# 2005 Duramax modification



## subsea78 (Sep 12, 2007)

Here is my question and what I have. I am looking to get more power and better mileage. I currently have a superchip and AFE cold air intake. I want to remove my cat on my 05 Duramax. I have already removed my muffler and it didn't make it much louder which I am happy with. I was told that my truck would get better mileage if I removed my cat is this true? If I do remove my cat will it make my truck any louder? Also if I remove my cat will I have to buy any kind of device to send a false signal to anything to keep my truck running right? I am getting 21-22mpg on the highway and 16-17 in the city now so if I can get better than I will be happy. But if you think I am maxed out then I don't mind not removing the cat. I have also been told to buy a (mouth piece from AFE) it will give me like 27hp. Has anyone done this modification to there Durmax. Any feedback will be great. I am not looking to make a speed machine just make my truck run better.



Thanks for any info..
Greg


----------



## DSL_PWR (Jul 22, 2009)

From my standpoint having owned a couple of dmax trucks, you are about capped out on mileage. You won't see much better than what you are getting now.

The mouthpiece is a toss up, some say it works and others don't but can't hurt to try. Increasing air flow and it being more unrestricted can help but I don't think you will see a significant improvement.

Yes you can remove the cat, yes it will make your truck a lot louder. A complete straight pipe system does sound pretty cool though.

If you want better mileage dump the superchips and get with BD, PPE or EFI live. Check out www.dieselplace.com and I think you will find ample reading material.

I used to own a couple of dmax's. I had both straight piped and pushing some massive HP all while getting great mileage. I have run just about everything out there for the dmax and I think you would find the ease of use with the PPE or even Bully Dog but if you want to stay with superchips that is up to you.


----------



## bcavnar (Jul 23, 2010)

call my buddie jason over at murff racing or check out his web sight http://murffracing.com/


----------



## BIG PAPPA (Apr 1, 2008)

*YOU'RE ABOUT MAXED OUT FO SHO*

But the EFI live is a real Screamer..smoke the tires at 30 mph when rolling.
But they're pricey as well.


----------



## Tin Can (Dec 12, 2008)

Your truck will get a lot louder and you will be able to hear the turbo wistle a lot more but your truck will definitly be bale to breath better.


----------



## subsea78 (Sep 12, 2007)

Thanks for the input guys, uncertain still on if I am going to remove my cat. It sounds like the main thing I will gain out of doing it will be sound and little better air flow. For what you guys a re saying also I am topped out on my fuel mileage. Oh well wouldn't be nice to get better!!!!! 


Greg


----------



## rockyraider (Feb 1, 2006)

Be careful if you remove emissions equipment. If you have a shop that will inspect it I probably wouldn't worry but if not you could have issues. A turbo used to qualify as a muffling device but I believe the law has changed. Also, its technically illegal to remove any part of the emissions system and not replace it with a like component. You could technically be cited for it and I have heard of some Troopers who will check diesels to see if it has been straight piped. I have done all my research on Cummins and I have typically read about 1 or so mpg increases from straight piping. Most say that a quality hi flow aftermarket muffler will perform just as good without all of the excess noise. For what its worth, I've thought about straight piping my '00 Cummins but I'm afraid it might be too loud.


----------

++++++

Objective 1:
From the Duramax modification thread, give again everything from "## DSL_PWR (Jul" down to "are getting now.".
Objective 2:
Answer these questions from the Duramax modification thread.
(a) What highway mileage does the original poster report getting?
(b) Which three options does DSL_PWR suggest in place of the superchip for better mileage?
(c) What mileage increase from straight piping has rockyraider typically read about?
Objective 3:
Using the Duramax modification thread, decide whether each statement agrees with it.
(a) Removing the muffler made the original poster's truck much louder.
(b) BIG PAPPA says the EFI live is expensive.
(c) rockyraider's research was done on Duramax trucks.

(Collected data entries)
++++++

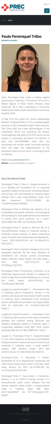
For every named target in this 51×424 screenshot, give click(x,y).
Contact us (26, 420)
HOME (3, 20)
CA (49, 4)
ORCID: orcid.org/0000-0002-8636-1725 (15, 160)
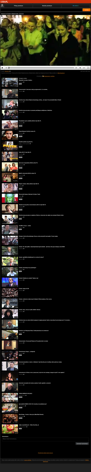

++++++

Correct output 1:
## DSL_PWR (Jul 22, 2009)

From my standpoint having owned a couple of dmax trucks, you are about capped out on mileage. You won't see much better than what you are getting now.

Correct output 2:
(a) 21-22 mpg
(b) BD, PPE or EFI live
(c) About 1 or so mpg

Correct output 3:
(a) No: "I have already removed my muffler and it didn't make it much louder"
(b) Yes: "But they're pricey as well."
(c) No: "I have done all my research on Cummins"